If you wanna do some DIY project similar to this, I'd suggest you to buy electronic stuff from AliExpress. AliExpress is probably quite cheaper than local electronic shop of your choice. Of course there's always a trade-off, so compare before buying.
Doing this project was quite fun and challenging, especially the parts about reliability and power consumption. But of course it's still far from perfect. So I have some (potential) next steps in my mind to make it even better:
WiFi is actually quite power-hungry. If you want to run this sensor off an outlet with an AC adapter, there's no problem. The problems start to arise when you want to run these things off batteries. There are several techniques for saving power and running off a battery (code optimizations, custom XTal, etc.), but the main thing is using an efficient protocol. Generally ESP32 family of boards support these 4 protocols:
As I mentioned earlier, the SQLite plugin doesn't support annotations. Annotations in Grafana are a way to label timestamps/intervals and visualize them on the chart. So you can (programmatically) visualize on the chart how quick you'd lose the temperature after turning off the radiator, for instance.

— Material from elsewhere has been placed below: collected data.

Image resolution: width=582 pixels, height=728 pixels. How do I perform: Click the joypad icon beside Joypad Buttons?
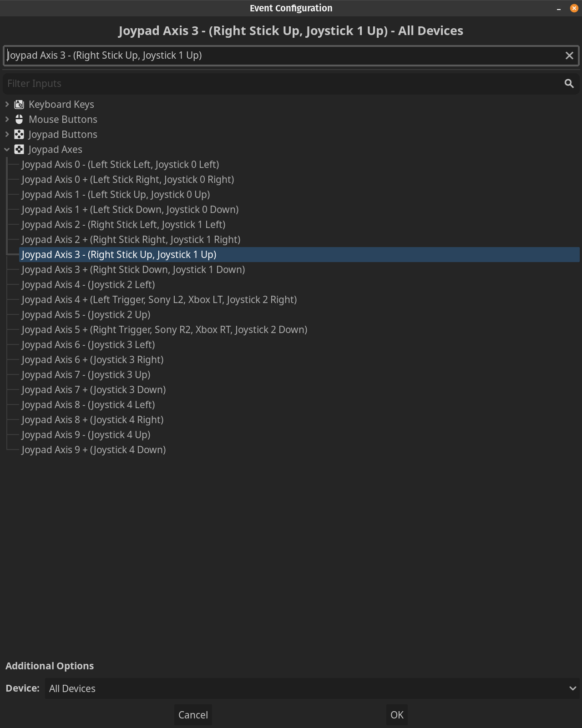(19, 134)
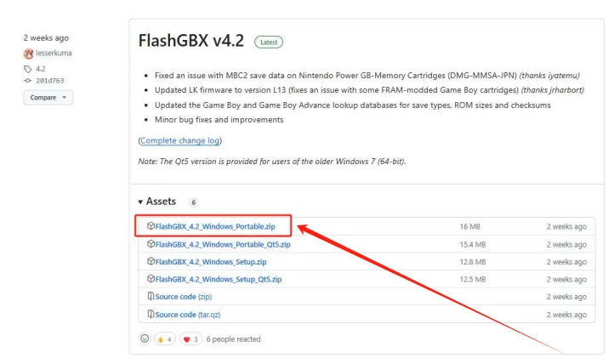Click the FlashGBX v4.2 release title

coord(190,41)
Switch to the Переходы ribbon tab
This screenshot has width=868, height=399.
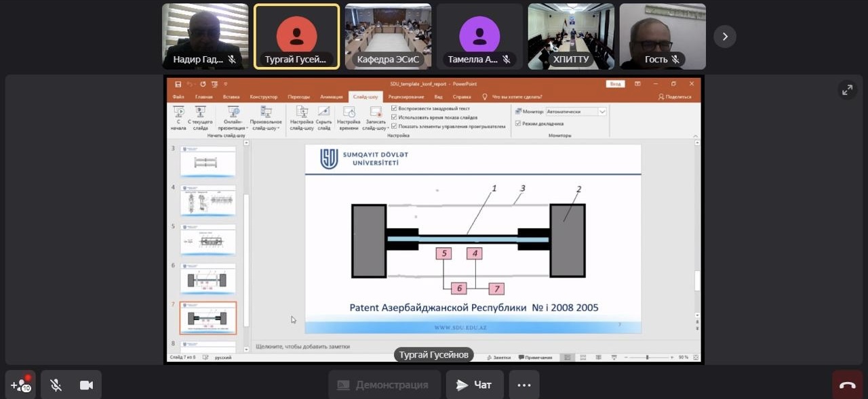(298, 97)
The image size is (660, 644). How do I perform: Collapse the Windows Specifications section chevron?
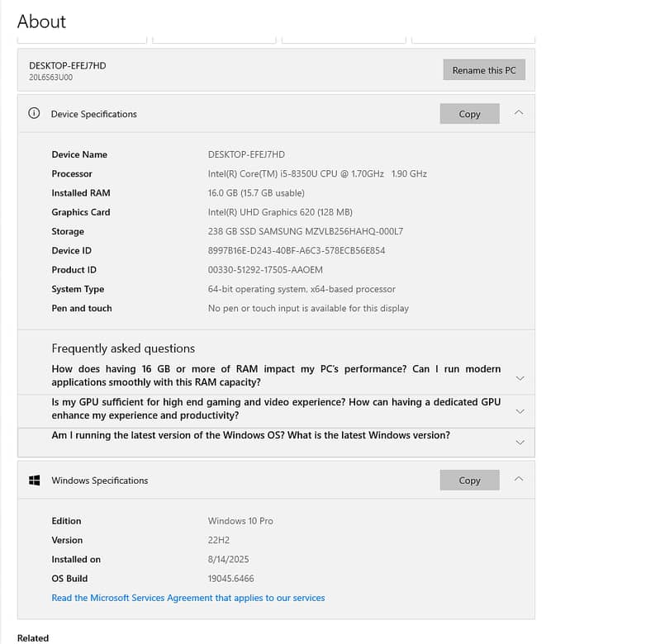tap(519, 480)
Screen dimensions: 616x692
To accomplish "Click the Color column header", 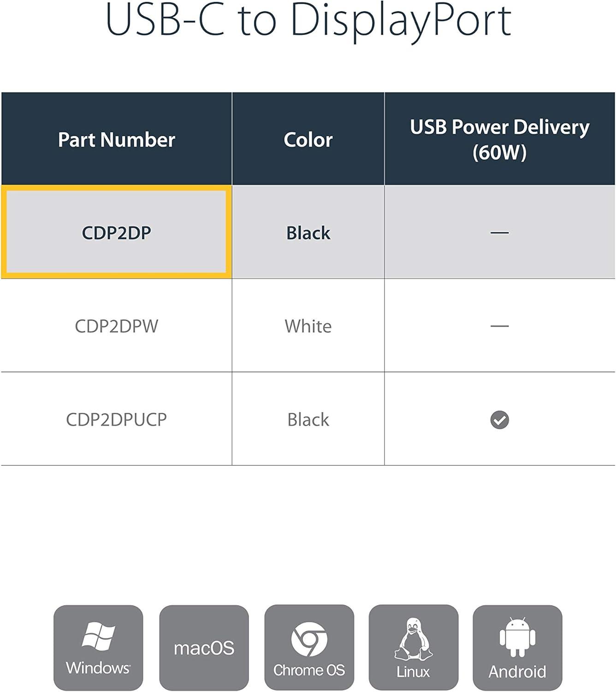I will click(308, 139).
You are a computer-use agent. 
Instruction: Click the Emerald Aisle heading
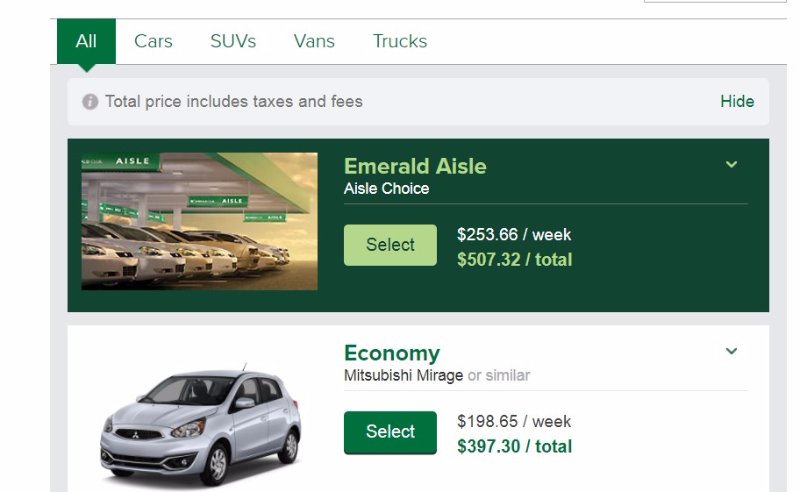point(415,166)
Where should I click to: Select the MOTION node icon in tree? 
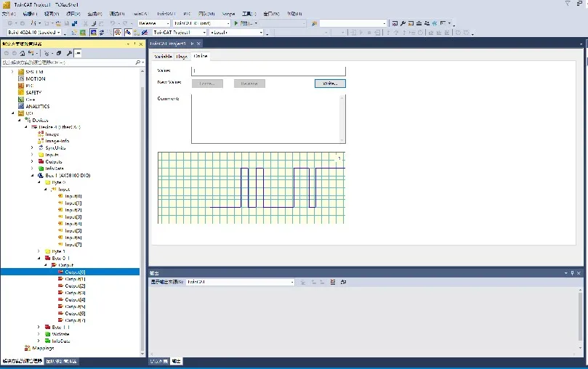coord(21,79)
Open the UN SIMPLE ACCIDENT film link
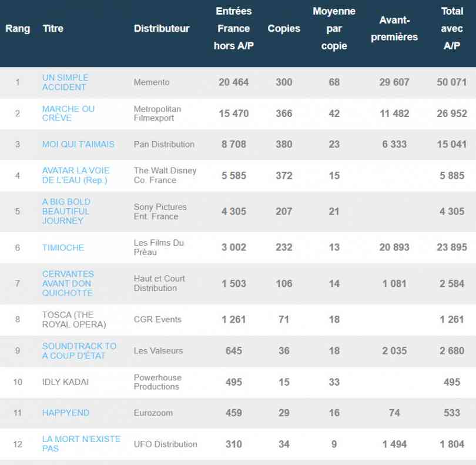Screen dimensions: 476x465 [x=65, y=82]
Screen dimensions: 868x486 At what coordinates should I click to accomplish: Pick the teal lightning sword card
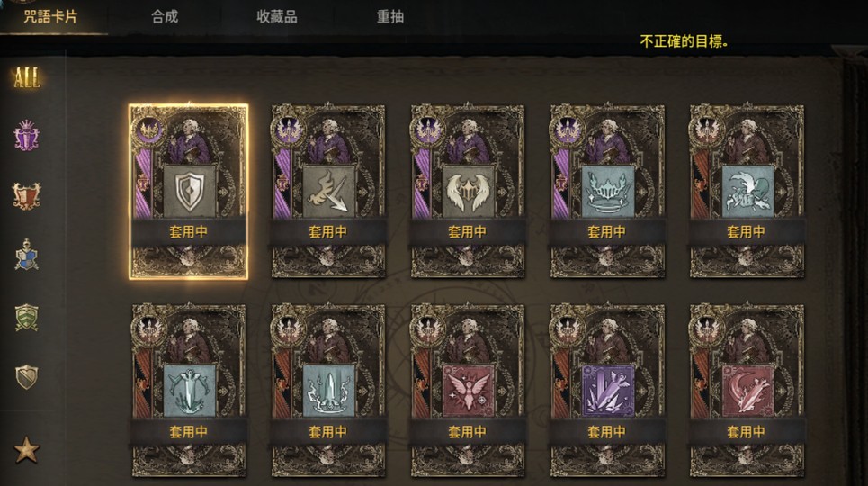pyautogui.click(x=327, y=390)
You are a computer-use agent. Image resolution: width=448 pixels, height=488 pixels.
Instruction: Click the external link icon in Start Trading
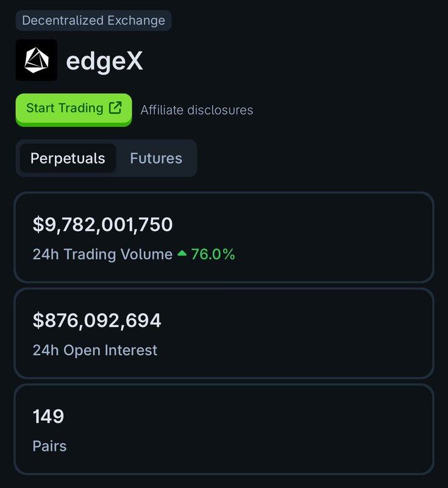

At our place, we don't have a thermostat on our heating system installed, so heat management is quite challenging. A bunch of smart radiator actuators can be used alternatively. So I might get on in the future and try to integrate it with the current stack. There are unofficial API clients for smart actuators like this one for TP-link Tapo devices.
esp-idfAs I mentioned above, this esp-idf framework is the official framework for developing on ESP32 boards. Arduino IDE is actually less flexible than esp-idf. For example, you can use Bluetooth and the WiFi at the same time only with esp-idf. Also if you want to go ultra low power to be able to run you sensor off a button battery for months, you'll need to do some advanced customization stuff (this one, for example) which are only possible with esp-idf.
In this post, I described how to build a temperature sensor as a hobby project. For building this, only basic programming knowledge is required. So give it a try if you're interested. I hope you found this post interesting and useful!